Bugün itibariyle Çin’de 77 bin corona virüs vakasının görüldüğünü belirten Prof. Dr. Meral Sönmezoğlu: “ Çin’deki oran yüksek ama 2 bin kadar vakada Çin’in dışındaki ülkelerde var. Hastalığın ne kadar hızla yayıldığı ve ne kadar ölümcül olduğu Çin dışındaki bu vakalara bakarak da görülebiliyor. Eldeki verilerle bir projeksiyon yapıldığında 2019-nCoV’de can kaybı oranının SARS CoV’de olduğu gibi %15’lerde olmadığı gençlerde %2 yaşlılarda ise %4 arasında seyrettiği anlaşılıyor. Bu virüsün Çin’de ortaya çıkması da spekülasyon konusu. Yarasa, yılan vb. vahşi hayvanlarla temasın Çin’de daha fazla oluşu nedenlerden birisini oluşturuyor. Bu virüsün alt solunum yollarında yani akciğerlerde “anjiotensin converting enzim” denilen reseptör aracılığı ile bağlanırlar. Dünyanın diğer bölgelerine oranla bu reseptörlerin Çin toplumunda yoğunluğu çok daha fazla görülüyor” dedi.

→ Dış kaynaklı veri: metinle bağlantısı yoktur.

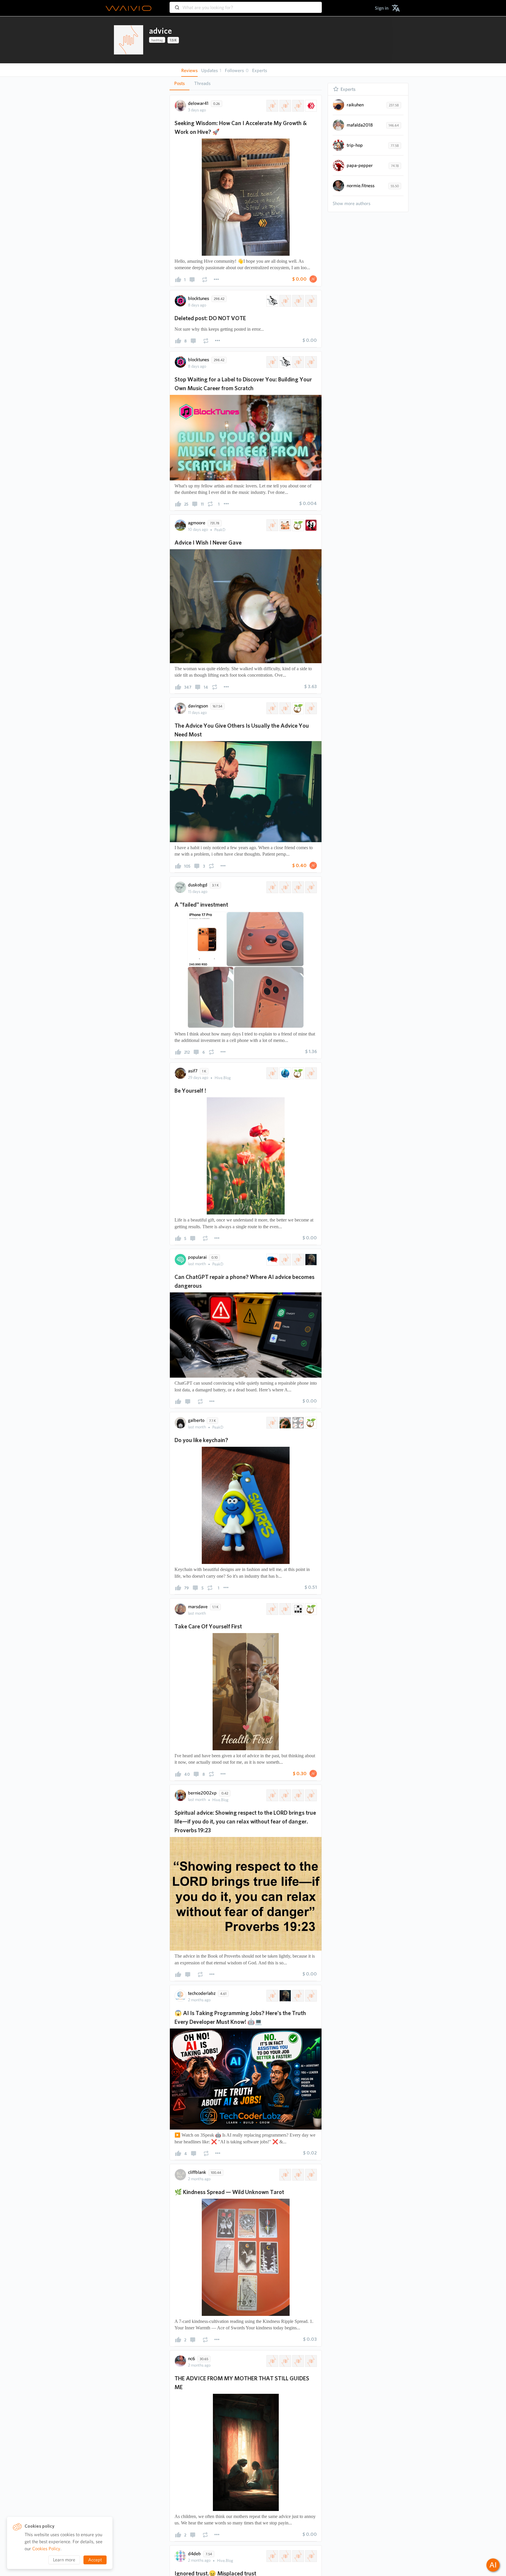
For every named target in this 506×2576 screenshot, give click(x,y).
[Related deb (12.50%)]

Çin teması olmayan her hangi bir insanda çok büyük bir riskin olmadığını ifade eden Prof. Dr. Meral Sönmezoğlu, Çin’in dışındaki ülkelerde 2019-nCoV’un yoğun bir artışın görülmediğini, birkaç vakanın infiale neden olmaması gerektiğinin de altını çizdi ve şöyle devam etti: “hastalık gerçekte kontrol edilemeyecek kadar hızlı yayılmıyor. Yüksek can kayıplarına da yol açmıyor. Bunu son 2,5 aydır gördük. O kadar korkmayalım ama önlemlerimiz de en üst seviyede alalım. İlk olarak mümkün olduğunca yurtdışı seyahatlere özellikle de Uzak Asya’ya çıkmamak gerekiyor. Uluslararası Havaalanlarında mümkünse bulunmamak ancak zorunluysak da öpüşmek, sarılmak gibi insanlarla yakın temasa girmemek gerekiyor. 80 yaşın üstündeki yaşlılar AVM, havaalanı, otogar vb. kalabalık ortamlardan uzak durmalıdır. Yabancı birisiyle özellikle de Çinli ya da Asyalı birisiyle teması bulunan kişilerin 14 gün gözetimde, karantinada olması gerekiyor. Çok kalabalık ortamlara giren yaşlı veya kemoterapi hastası gibi riskli gruplardaki kişilerin mutlaka korunaklı maskeler takması gerekiyor.“
İnsanların hasta olmasını engelleyen yegâne savunma mekanizması bağışıklık sistemidir. Genetik bağışıklık sistemi için önemli bir risk faktörüdür ancak hareketsiz yaşam, içki, sigara, dengeli beslenmemek, sıklıkla açık havaya çıkmamak bağışıklık sistemini çökerten faktörlerdir. Böyle bir durumda en basit virüslerin bize kişiyi ağır hasta edebileceğini aktaran Prof. Dr. Meral Sönmezoğlu şunları da ekledi:
“böyle bir kişinin corona virüsle karşılaştığında çok kolay kapacağını belirterek aslında yapılması gerekenin sağlıklı olmaya çalışmak olduğunu iyi beslenmek, açık havada zaman geçirmek, stresi kontrol etmek, kaliteli uyumak, bol sıvı tüketmek ve dışarıdan gelindiğinde elleri yıkamaktır. Bunlara dikkat edildiğinde corona virüsün de için de bulunduğu birçok enfeksiyondan korunmak mümkündür.”